As information technology became increasingly clear throughout the 1800s to more doctors and citizens that vaccination was non what it was promised to be, refusals increased. In order to deal with this, the judicial organisation intervened. In 1855, Massachusetts created a set up of comprehensive laws providing for widespread vaccination.[23]
These laws and compulsory vaccination did nothing to curb the problem of smallpox. Information from Boston that begins in 1811 shows that, starting around 1837, there were periodic smallpox epidemics that culminated in the swell 1872 epidemic. Afterward 1855, there were farther smallpox epidemics in 1859-lx, 1864-65, and 1867 and the infamous epidemic in 1872-73. This was the most severe smallpox epidemic since the introduction of vaccination.[24] These repeat smallpox epidemics showed that the strict vaccination laws instituted by Massachusetts in 1855 had no effect at all (Graph 1). In fact, more people died in the 20 years subsequently the strict Massachusetts vaccination compulsory laws than in the xx years earlier.
Graph one: Boston smallpox mortality charge per unit from 1841 to 1880.
By this point, the medical profession no longer claimed lifelong protection against smallpox from a single vaccination. Instead, claims were fabricated that vaccination made smallpox less likely to kill or that smallpox would be milder. Calls were so fabricated for revaccination. Claims were made that revaccination had to be performed anywhere from yearly to every 10 years.[25]
While the majority of the medical profession supported vaccination, at that place were those that spoke out against the procedure. Dr. Longstaffe, a prominent physician of Edinburgh England noted that huge profits were being fabricated by vaccinators. Immense financial gain combined with the force of law created the perfect environment that would impose vaccination upon the citizens of the Western world.
The public vaccinators have received immense sums from Parliament . . . In 1850 lonely they amounted to £54,727, and in the nowadays year they volition get well-nigh a quarter million. Other sums, too, which I cannot name, have been granted for the purpose of sustaining this monstrous fraud. Has ever a dishonest remedy produced so much proceeds?
[26]
In England, governmental control strengthened over the years, with progressively stricter laws designed to enforce vaccination. Laws previously passed in 1840 and 1853 were consolidated into oppressive compulsory laws in 1867 that included fines for parents who did not vaccinate their children. Yet, through the 1800s, periodic smallpox epidemics connected to occur. A great pandemic struck in 1872 and took the lives of thousands, even those who were vaccinated.

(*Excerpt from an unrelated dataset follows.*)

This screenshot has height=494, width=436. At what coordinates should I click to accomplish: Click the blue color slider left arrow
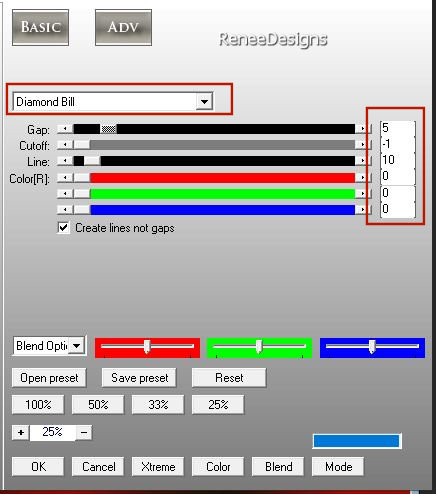(65, 210)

Every recruit that enters the French army is vaccinated. During the Franco-Prussian war in that location were 20-3 thousand four hundred and sixty-nine cases of small-pox in that army. The London Lancet of July xv, 1871 said:
Of nine thousand three hundred and ninety-two small-pox patients in London hospitals, six thousand eight hundred and fifty-4 had been vaccinated. Seventeen and one-one-half per cent of those attacked died. In the whole country more than one hundred and 20-ii thousand vaccinated persons have suffered from small-pox . . . Official returns from Federal republic of germany show that between 1870 and 1885 one million vaccinated persons died from small-pox.[27]
Concerns over vaccine prophylactic, effectiveness, and governmental infringement on personal liberty and liberty through compulsory vaccination stoked the fires of the anti-vaccine movement. People began to resist the government and chose to pay fines. Some even accepted imprisonment rather than assuasive vaccination for themselves or their children. The public backlash culminated in the peachy demonstration in Leicester England, in 1885. That same year Leicester's government, which had pushed for vaccination through the use of fines and jail time, was replaced with a new government that was opposed to compulsory vaccination. By 1887, the vaccination coverage rates had dropped to ten%.[28]

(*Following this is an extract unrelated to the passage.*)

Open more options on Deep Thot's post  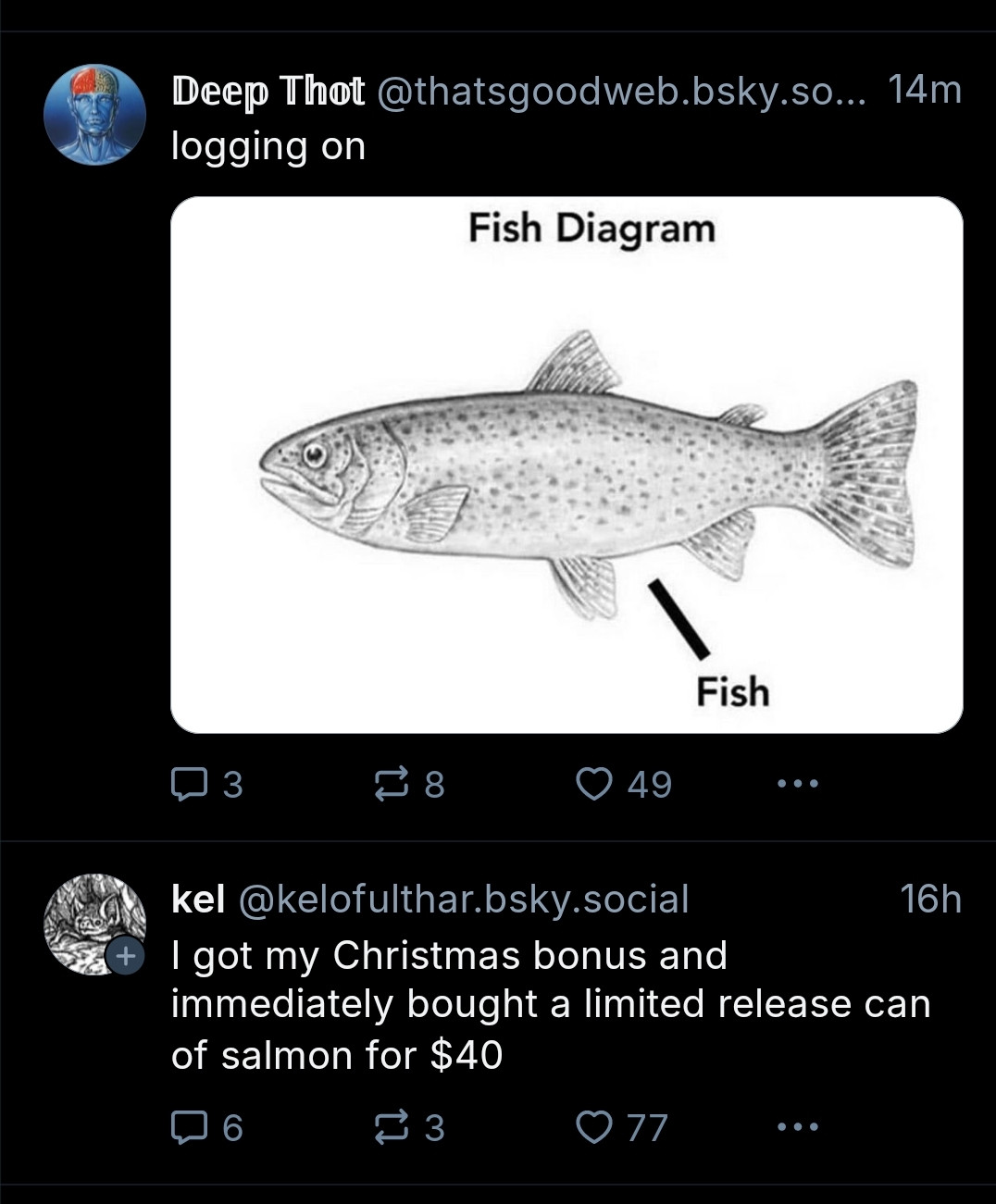click(x=798, y=784)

Instead of relying on vaccination, people began to rely on proper sanitation, quarantine of smallpox patients and thorough disinfection of their homes. They believed this technique was a inexpensive and effective means that eliminated the demand for vaccination. However, there were dire predictions from the majority of the medical customs that strongly endorsed vaccination and believed the low vaccination rate would event in a terrible "massacre," especially in the "unprotected" children.[29]

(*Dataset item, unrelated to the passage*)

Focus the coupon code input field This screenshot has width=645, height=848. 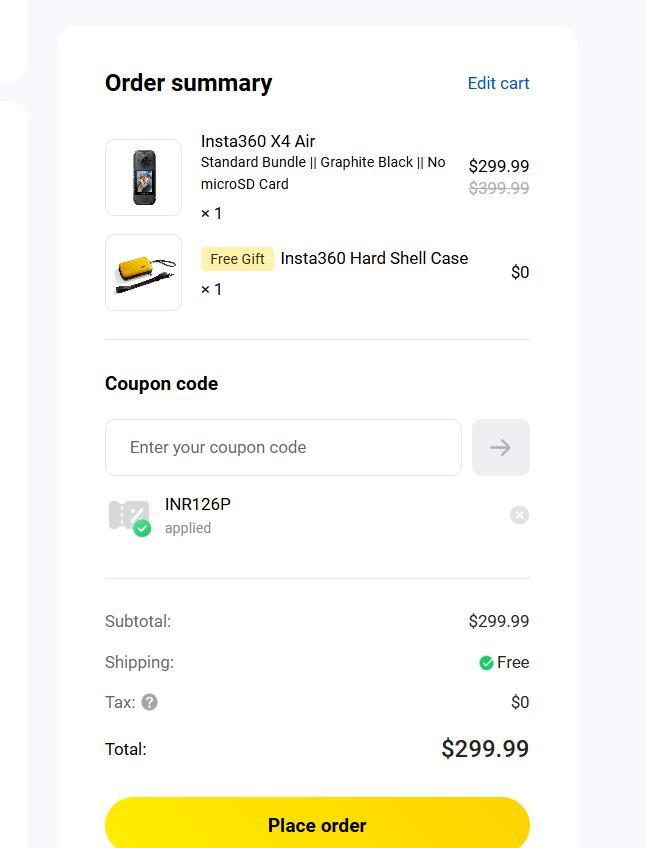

Despite such prophesies of doom from the medical profession, the bulk of the town's residents were steadfast in their belief that vaccination was not necessary to command smallpox. The prophecy that the Leicester residents would eventually be plagued with disaster never did come up to pass. Low vaccination rates resulted in lower smallpox rates and deaths, than in well-vaccinated towns.[30] In fact, the lower vaccination rates correlated to an overall decrease in smallpox deaths (Graph 2). Leicester showed that by abandoning vaccination in favor of what became termed as the "Leicester Method," deaths from smallpox were far lower than when vaccination rates were loftier.
The feel of unvaccinated Leicester is an center-opener to the people and an middle-sore to the pro-vaccinists the world over. Here is a smashing manufacturing town having a population of about a quarter of a million, which has demonstrated by a crucial exam of an experience extending over a period of more than a quarter of a century, that an unvaccinated population has been far less susceptible to small-pox and far less afflicted by that disease since it abandoned vaccination than information technology was at a time when ninety-five per cent of its births were vaccinated and its adult population well re-vaccinated.[31]
While vaccination was often promoted equally a safety procedure, it often caused sickness or even death. From 1859 to 1922 official deaths related to vaccination were more than than 1,600 in England (Graph 3). In fact, from 1906 to 1922 the number of deaths recorded from smallpox vaccination and smallpox were approximately the same (Graph 4).
Graph 2: Leicester England smallpox mortality rate vs. vaccination coverage from 1838 to 1910.
Graph 3: England and Wales total deaths from cowpox and other furnishings of vaccination from 1859 to 1922.
Graph 4: England and Wales smallpox deaths vs. vaccination deaths from 1906 to 1922
At the end of the 1800s, smallpox changed its grapheme. Afterward the summer of 1897, the severe blazon of smallpox with its high death charge per unit, with rare exception, had entirely disappeared from the United States. Smallpox turned from a illness that killed 1 in v of its victims to ane that but killed anywhere from 1 in 50 and later to as low as 1 in 380. The affliction could still kill, but having become so much milder, it was frequently mistaken for various other pox infections or skin eruptions.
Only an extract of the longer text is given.